**WORK INSTRUCTIONS**
Leave the pictures aside. Retype exactly the lines from the top of the data below through the one holding "新規開業〜1億円 (183, 2428)".

**MATERIAL FOR THE TASK**
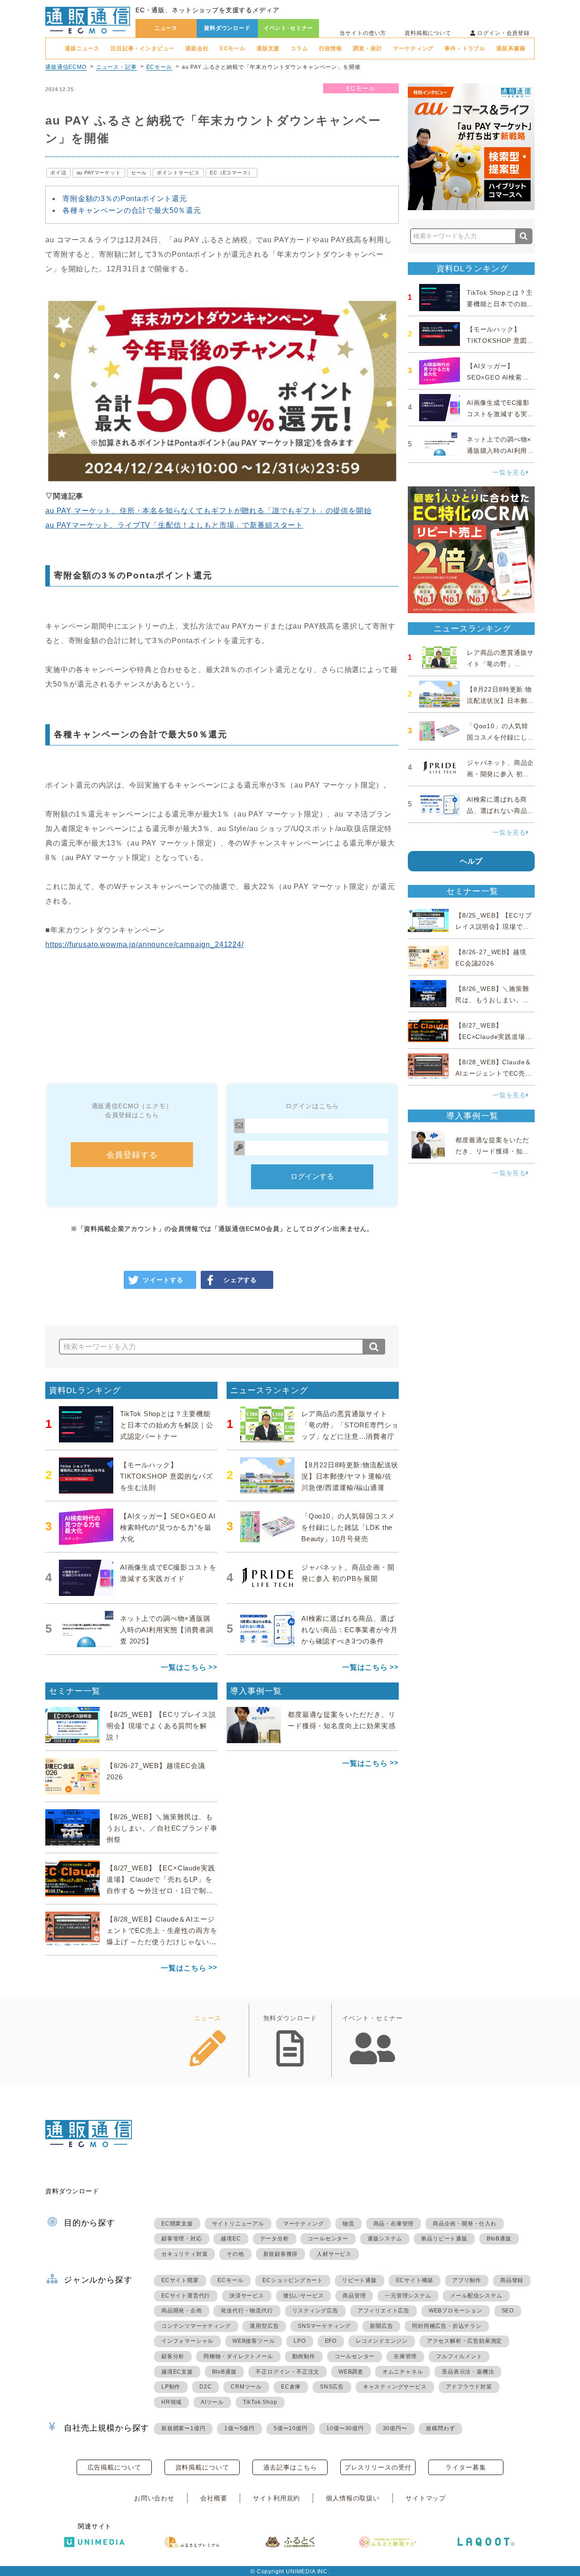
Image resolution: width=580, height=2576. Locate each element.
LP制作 (170, 2387)
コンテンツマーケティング (196, 2326)
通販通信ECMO (66, 67)
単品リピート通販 (444, 2238)
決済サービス (246, 2295)
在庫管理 (405, 2356)
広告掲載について (114, 2467)
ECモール (233, 48)
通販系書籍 (510, 48)
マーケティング (413, 48)
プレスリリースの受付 (377, 2467)
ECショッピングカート (292, 2280)
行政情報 (330, 48)
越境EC (231, 2238)
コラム (299, 48)
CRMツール (246, 2387)
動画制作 (303, 2356)
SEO (508, 2310)
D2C (205, 2387)
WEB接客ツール (253, 2341)
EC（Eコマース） (231, 172)
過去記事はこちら (290, 2467)
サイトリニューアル (238, 2223)
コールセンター (328, 2238)
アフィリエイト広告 (384, 2310)
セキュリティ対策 (184, 2254)
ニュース (166, 28)
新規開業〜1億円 (183, 2428)
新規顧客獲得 (280, 2254)
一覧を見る (509, 472)
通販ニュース (82, 48)
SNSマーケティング (324, 2326)
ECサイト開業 (180, 2280)
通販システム (384, 2238)
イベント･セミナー (289, 28)
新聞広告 (381, 2326)
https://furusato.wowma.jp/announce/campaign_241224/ (144, 944)
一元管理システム (408, 2295)
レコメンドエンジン (382, 2341)
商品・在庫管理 (393, 2223)
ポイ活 (58, 172)
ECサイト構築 (415, 2280)
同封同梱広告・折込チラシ (447, 2326)
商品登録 (511, 2280)
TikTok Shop (260, 2402)
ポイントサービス (178, 172)
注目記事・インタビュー (142, 48)
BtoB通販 (499, 2238)
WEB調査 (350, 2372)
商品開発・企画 (181, 2310)
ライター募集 (465, 2467)
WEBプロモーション (456, 2310)
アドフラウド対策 (469, 2387)
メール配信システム (476, 2295)
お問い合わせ (154, 2498)
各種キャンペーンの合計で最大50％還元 (132, 210)
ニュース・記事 (116, 67)
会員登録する (132, 1154)
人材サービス (334, 2254)
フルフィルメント (459, 2356)
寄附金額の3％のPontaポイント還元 (125, 198)
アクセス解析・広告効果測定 (464, 2341)
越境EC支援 (177, 2372)
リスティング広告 (315, 2310)
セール (139, 172)
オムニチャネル (402, 2372)
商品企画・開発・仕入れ (465, 2223)
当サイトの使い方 (362, 33)
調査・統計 (367, 48)
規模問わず (440, 2428)
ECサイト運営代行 (185, 2295)
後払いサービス (303, 2295)
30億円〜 (395, 2428)
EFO (331, 2341)
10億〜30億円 (344, 2428)
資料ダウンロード (227, 28)
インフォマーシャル (187, 2341)
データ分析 (274, 2238)
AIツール (212, 2402)
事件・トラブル (465, 48)
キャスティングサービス (395, 2387)
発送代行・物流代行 (247, 2310)
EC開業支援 (177, 2223)
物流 (348, 2223)
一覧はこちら (184, 1667)
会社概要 (213, 2498)
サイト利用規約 (276, 2498)
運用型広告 (264, 2326)
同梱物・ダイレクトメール (238, 2356)
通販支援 (268, 48)
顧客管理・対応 (181, 2238)
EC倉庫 (291, 2387)
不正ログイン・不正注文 (287, 2372)
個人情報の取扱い (353, 2498)
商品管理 (354, 2295)
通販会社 (196, 48)
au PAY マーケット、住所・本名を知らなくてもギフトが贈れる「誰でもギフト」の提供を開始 (208, 510)
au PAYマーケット (99, 172)
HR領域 (171, 2402)
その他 (235, 2254)
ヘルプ (471, 861)
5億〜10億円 (291, 2428)
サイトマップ (426, 2498)
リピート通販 (359, 2280)
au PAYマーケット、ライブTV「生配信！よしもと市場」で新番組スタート (174, 525)
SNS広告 (332, 2387)
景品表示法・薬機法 (468, 2372)
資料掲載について (428, 33)
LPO (299, 2341)
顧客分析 (172, 2356)
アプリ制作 (466, 2280)
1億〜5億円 (239, 2428)
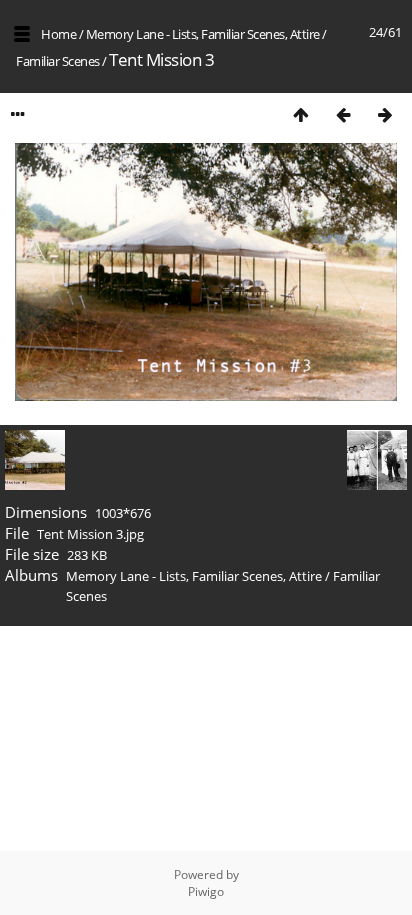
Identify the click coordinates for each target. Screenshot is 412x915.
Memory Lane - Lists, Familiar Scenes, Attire (203, 34)
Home (58, 34)
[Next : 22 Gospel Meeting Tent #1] (385, 114)
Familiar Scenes (58, 61)
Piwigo (206, 891)
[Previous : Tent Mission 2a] (343, 114)
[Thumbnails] (301, 114)
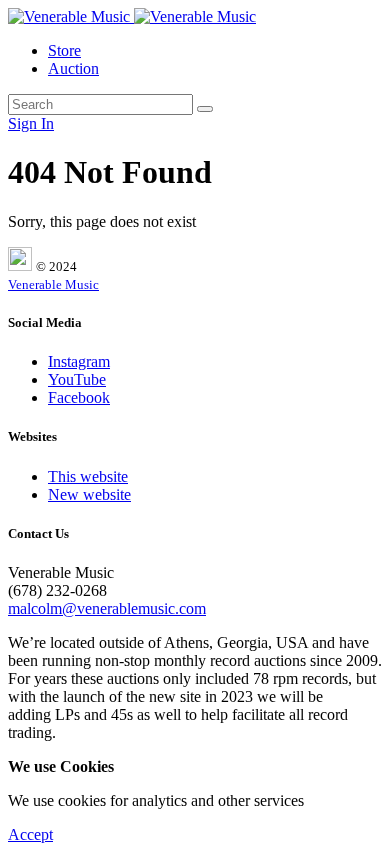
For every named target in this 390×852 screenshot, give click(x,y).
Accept (30, 834)
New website (89, 494)
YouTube (77, 379)
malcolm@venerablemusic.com (107, 608)
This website (88, 476)
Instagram (79, 361)
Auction (73, 68)
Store (64, 50)
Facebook (79, 397)
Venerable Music (53, 284)
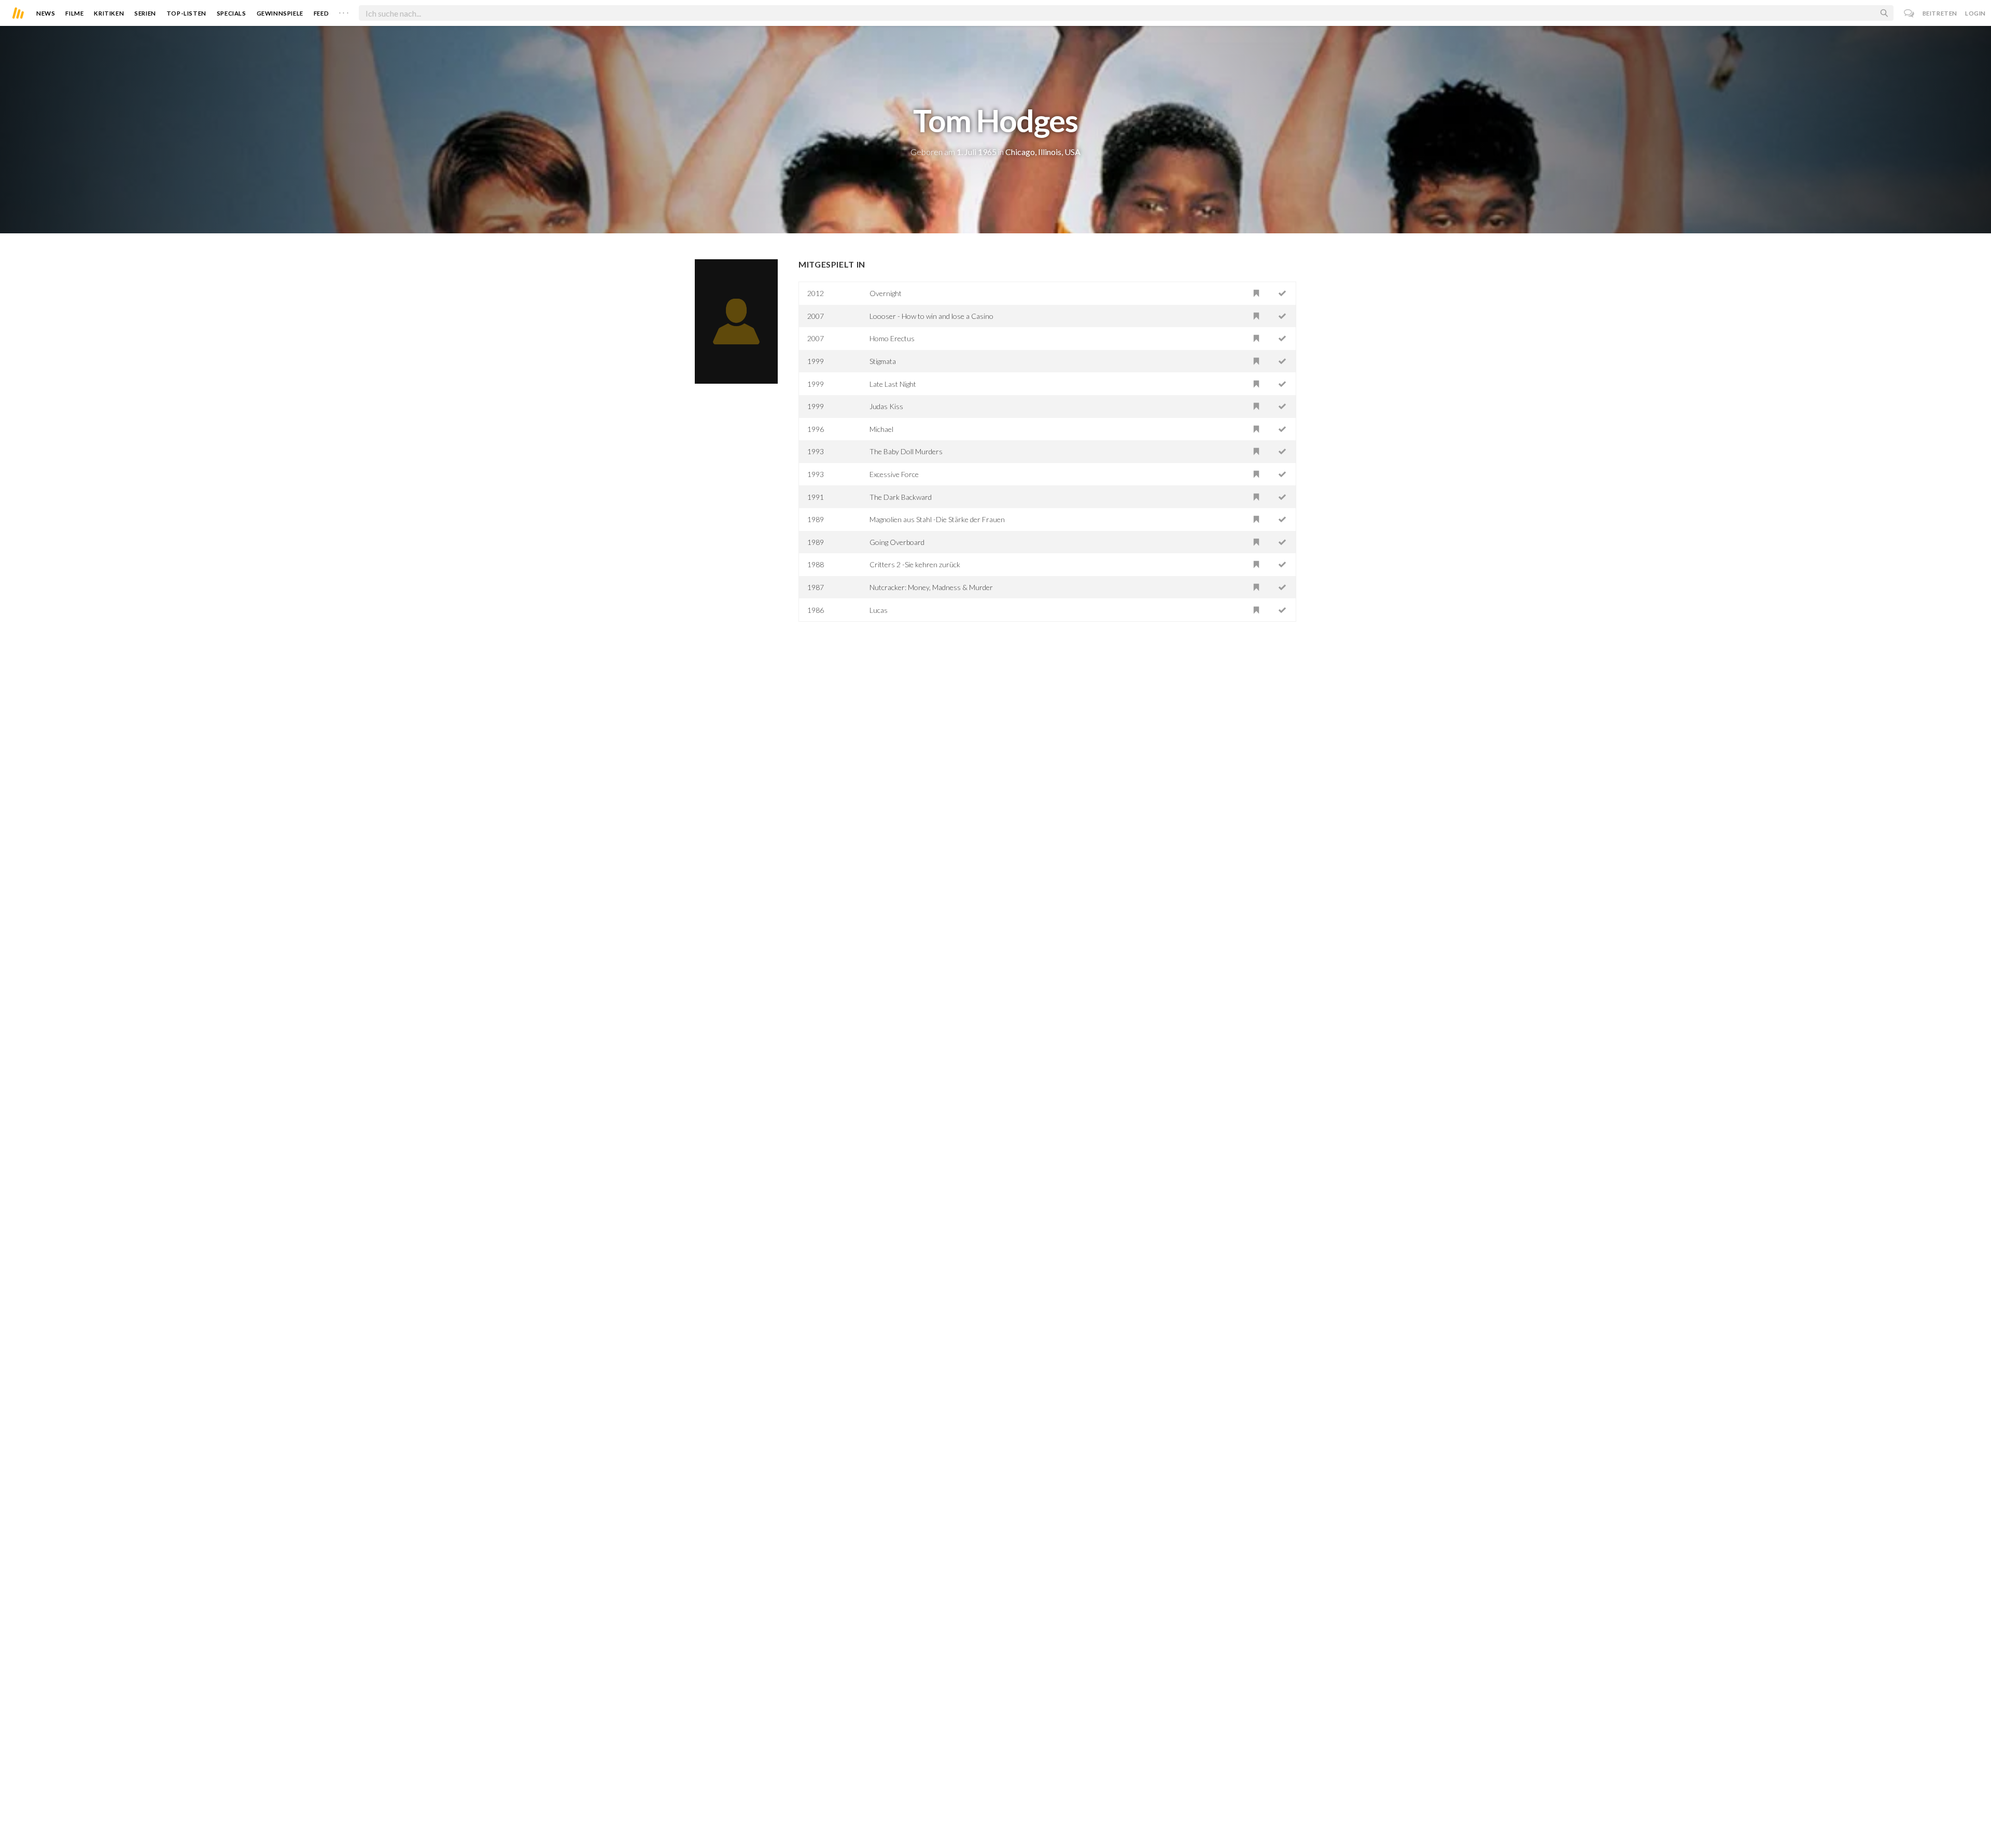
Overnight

**SOLUTION**
Image resolution: width=580, height=2576. Locate each element.
LP制作 (170, 2387)
コンテンツマーケティング (196, 2326)
通販通信ECMO (66, 67)
単品リピート通販 (444, 2238)
決済サービス (246, 2295)
在庫管理 (405, 2356)
広告掲載について (114, 2467)
ECモール (233, 48)
通販系書籍 (510, 48)
マーケティング (413, 48)
プレスリリースの受付 (377, 2467)
ECショッピングカート (292, 2280)
行政情報 (330, 48)
越境EC (231, 2238)
コラム (299, 48)
CRMツール (246, 2387)
動画制作 (303, 2356)
SEO (508, 2310)
D2C (205, 2387)
WEB接客ツール (253, 2341)
EC（Eコマース） (231, 172)
過去記事はこちら (290, 2467)
サイトリニューアル (238, 2223)
コールセンター (328, 2238)
アフィリエイト広告 (384, 2310)
セキュリティ対策 (184, 2254)
ニュース (166, 28)
新規開業〜1億円 (183, 2428)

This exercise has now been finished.